== Task input ==

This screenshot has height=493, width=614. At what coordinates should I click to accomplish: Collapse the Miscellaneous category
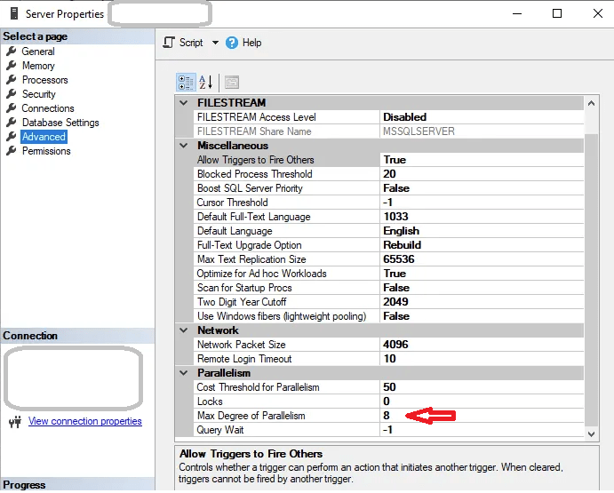point(184,146)
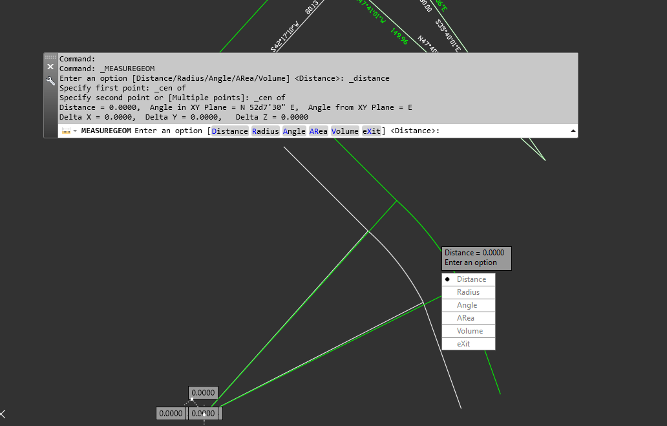Image resolution: width=667 pixels, height=426 pixels.
Task: Click the wrench customize icon on command window
Action: click(50, 81)
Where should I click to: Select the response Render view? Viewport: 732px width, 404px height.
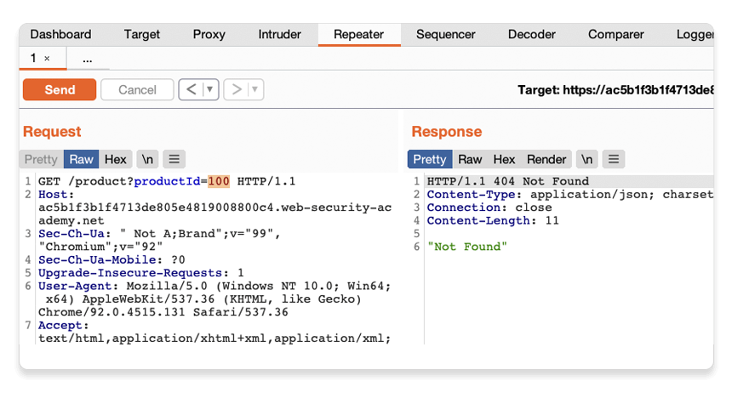pyautogui.click(x=546, y=159)
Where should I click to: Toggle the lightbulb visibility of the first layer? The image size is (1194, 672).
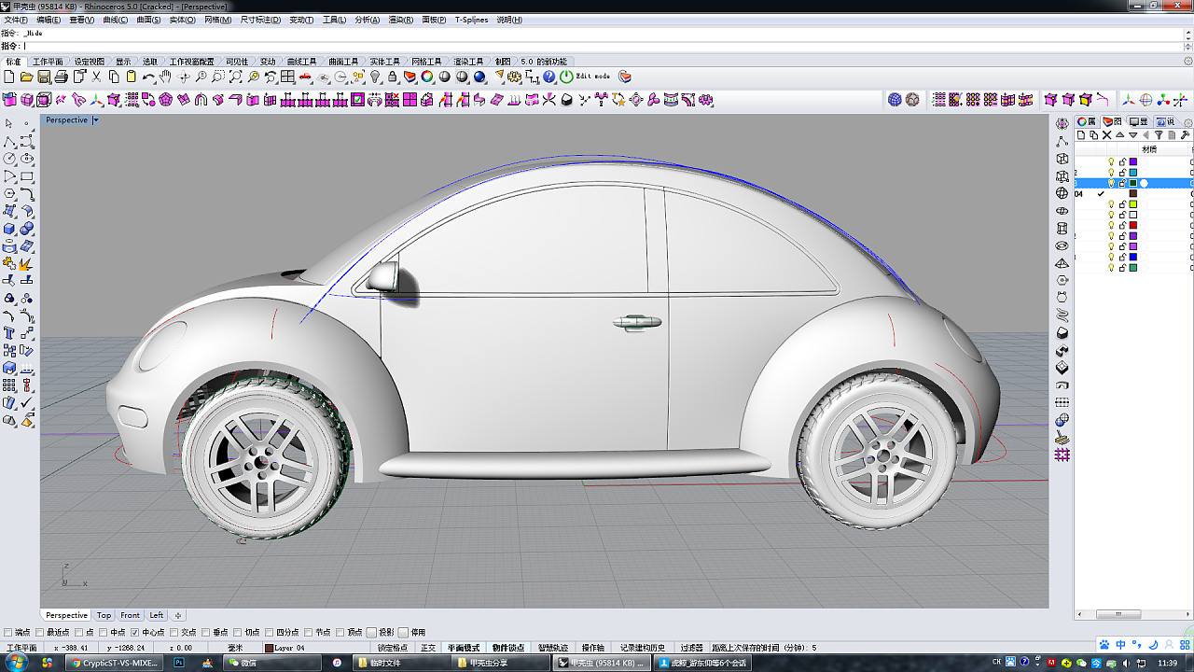1111,162
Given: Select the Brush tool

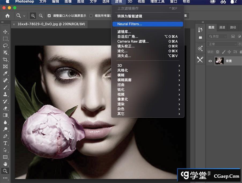Looking at the screenshot, I should point(5,87).
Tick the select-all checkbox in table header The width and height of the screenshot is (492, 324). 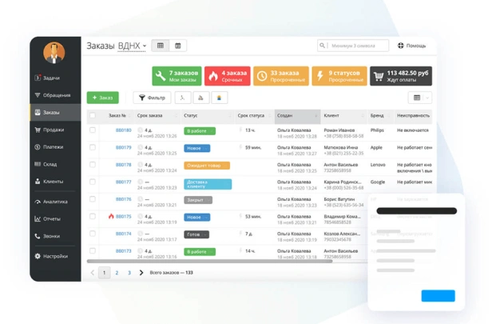coord(93,115)
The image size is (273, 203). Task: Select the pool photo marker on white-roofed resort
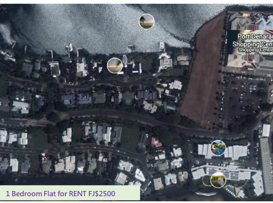point(218,148)
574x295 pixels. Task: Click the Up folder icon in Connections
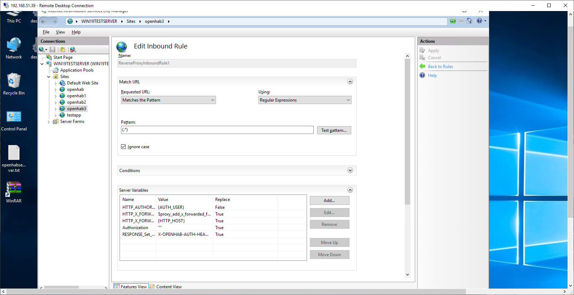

===

Your instructions: Both the line containing "The image size is (273, 203)." and the last line of the records above belong in the exact copy, along with every line between them; pictures do not.

Reply to the task:
The image size is (273, 203). Task: Select the pool photo marker on white-roofed resort
point(218,148)
574x295 pixels. Task: Click the Up folder icon in Connections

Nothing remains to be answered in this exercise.